Hourglass and the Time We Have In Our Lives

How the Hourglass Helps Me Think About the Past, the Future, and the Now

It takes around two minutes for the sand or liquid from the top chamber of a standard hourglass to completely drip to its bottom chamber. But the largest hourglass in the world, built in 1991, takes exactly 365 days to do the same.

Nina Sand Museum hourglass

The Nima Sand Museum Hourglass in Japan is 5.2-meter-tall and weighted at 560 kilograms with a diameter of 1 meter. It's filled with over 629 billion grains of singing sands with a total weight of a ton—almost twice as heavier as the hourglass itself.
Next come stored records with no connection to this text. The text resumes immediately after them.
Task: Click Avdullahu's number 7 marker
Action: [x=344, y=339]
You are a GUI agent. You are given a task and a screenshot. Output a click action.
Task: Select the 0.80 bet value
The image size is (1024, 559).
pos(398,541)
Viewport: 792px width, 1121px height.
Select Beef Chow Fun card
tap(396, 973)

The architecture team sifted the sand to ensure that each grain measured an average of 0.11 millimeters flows continuously through a nozzle measuring 0.84 millimeters in diameter. So that it precisely measures the duration of a year.

The hourglass first appeared in Europe in the eighth century. And has been commonly used as the instrument to measure intervals of time from the early fourteenth century to the fifteenth century. While we no longer use the hourglass as much as we used to nowadays, it's a great metaphor to help us think about the time we have in our lives.

The past and the future

Sometimes I want to hit the reverse button and change a few things from the past. And there are times when I want to fast forward and reveal my life months and years ahead from now.
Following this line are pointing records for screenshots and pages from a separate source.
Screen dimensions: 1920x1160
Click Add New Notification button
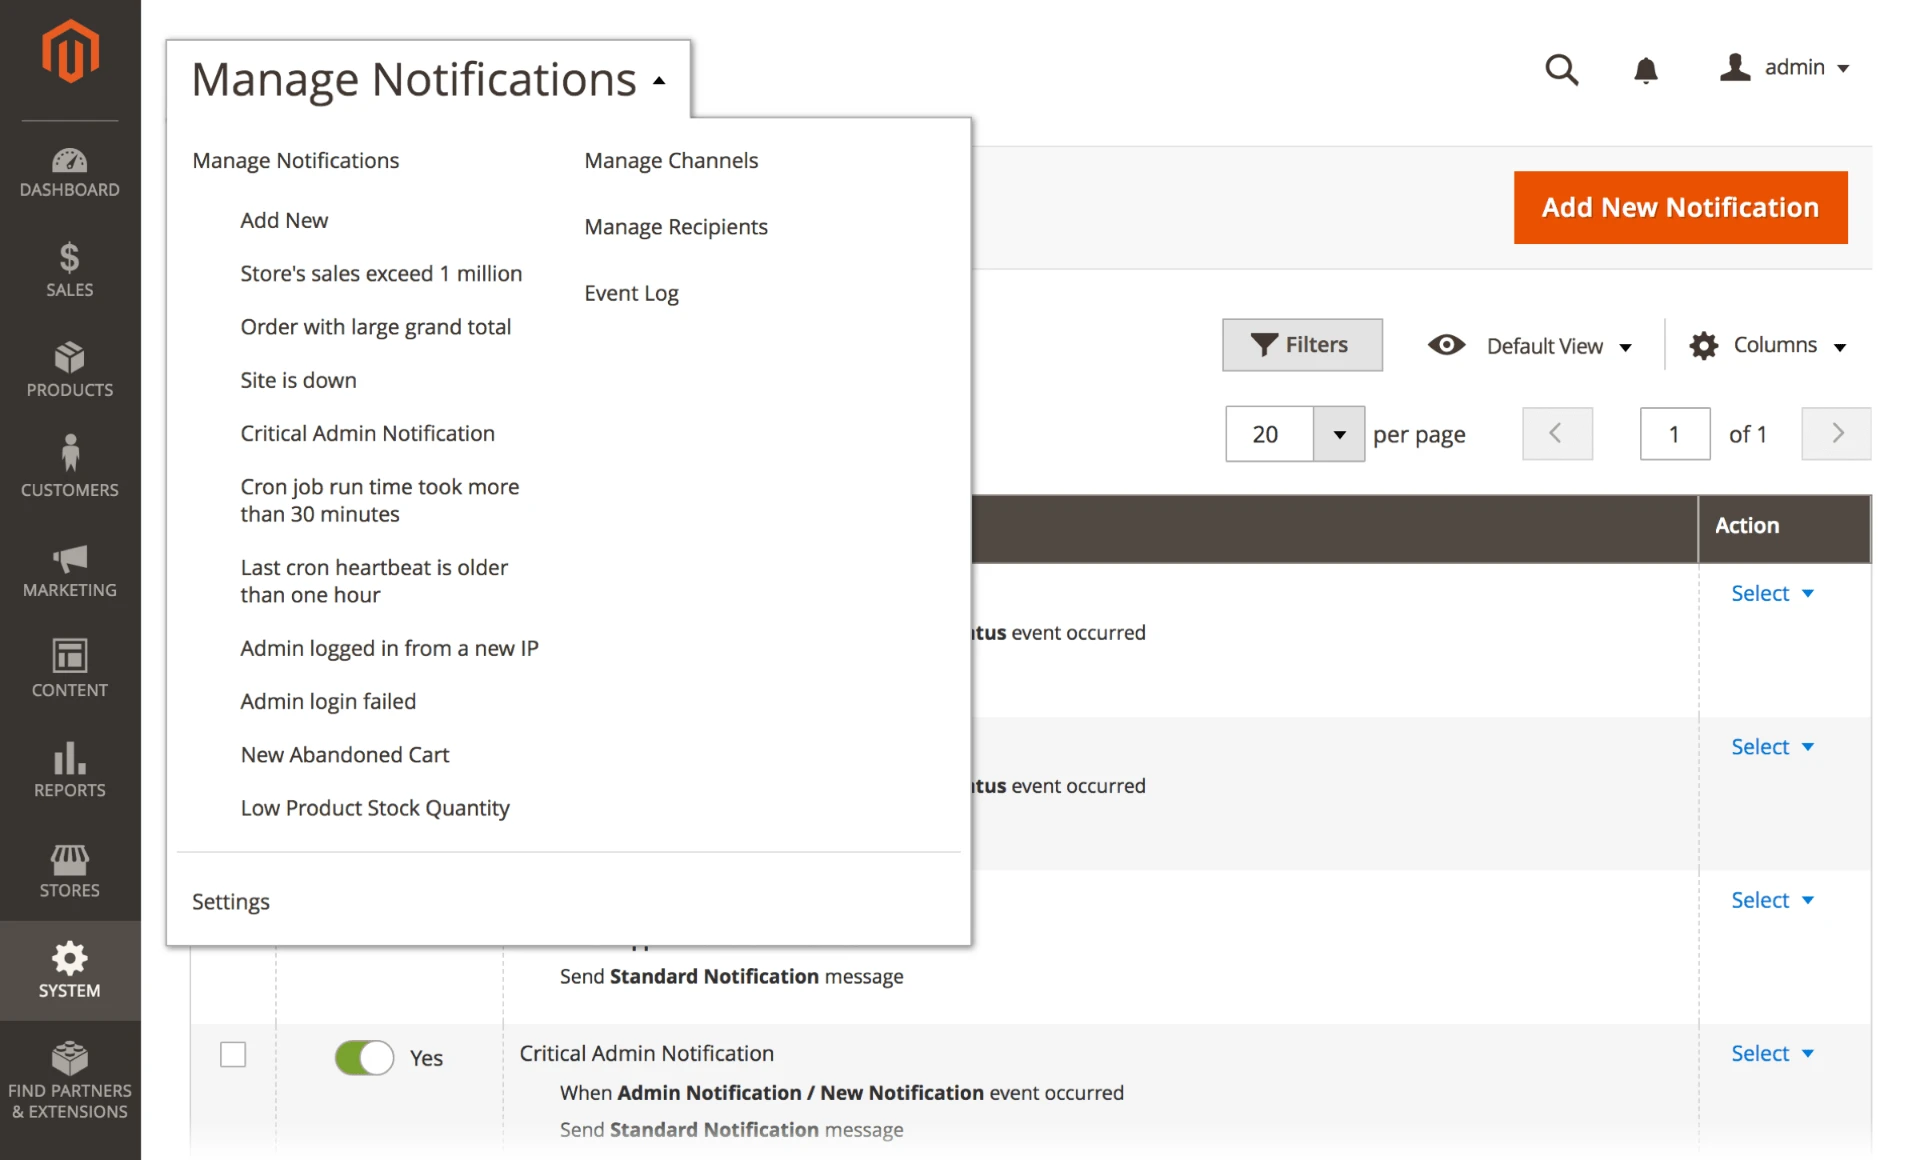(x=1680, y=207)
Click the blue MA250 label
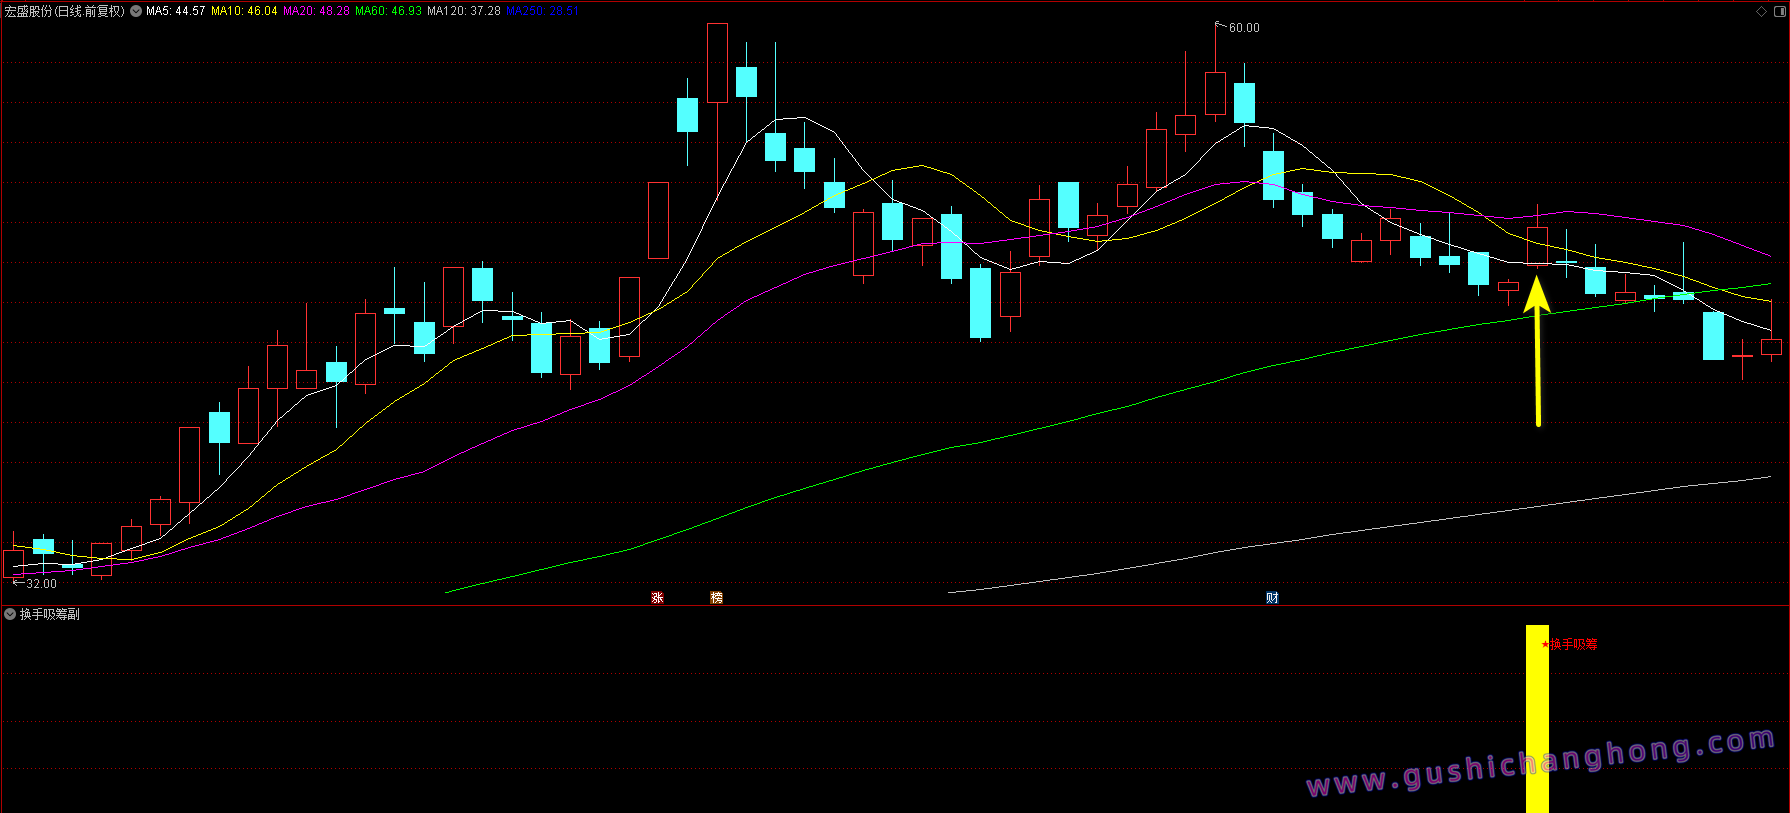 click(542, 11)
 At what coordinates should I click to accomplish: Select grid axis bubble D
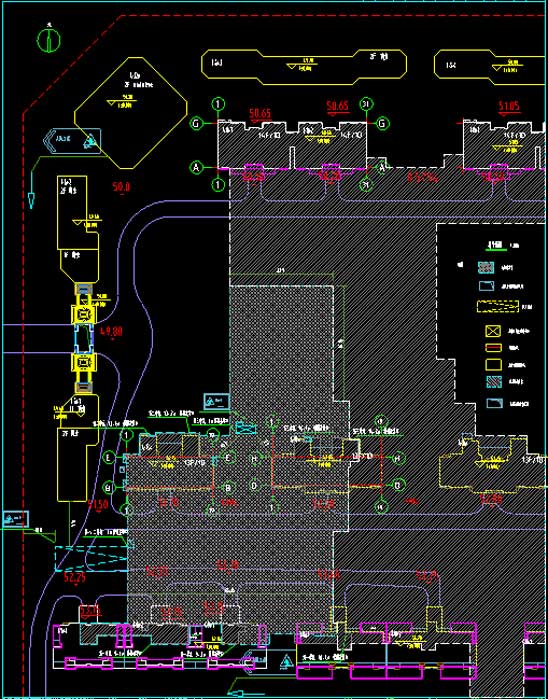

If you ever feel the same, this simple mental exercise is for you.

Imagine an hourglass right in front of you. Sands drip from the top chamber to the bottom chamber. The top chamber is the future. The bottom chamber is the past.

Regardless of how much you want your past to be different, it's set in stone and will never change. And irrespective of how much you want the future to come sooner, it takes time and follows the course of nature. All you have is now, this exact moment.

Yesterday is history, tomorrow is a mystery, but today is a gift. That is why it is called the present.

Don't break the now

This realization makes today even more precious. And because of that, we tend to squeeze everything we want to have and get done into one single day. Before you do that, pull your mind back to the hourglass again.

Sands drip through the narrow neck from the top chamber to the bottom chamber. The top chamber is the future. The bottom chamber is the past. And the narrow neck where the grains of sand flow through is now. Each grain of sand flows through the narrow neck in its order. There's nothing you can do to squeeze more through the neck—unless you break the hourglass.

While we have some control over our lives today, there are limitations to how much we can do in a day. You get to do what you get to do now. Nothing more and nothing less. If you insist, you might clog up the flow or, worse, break yourself.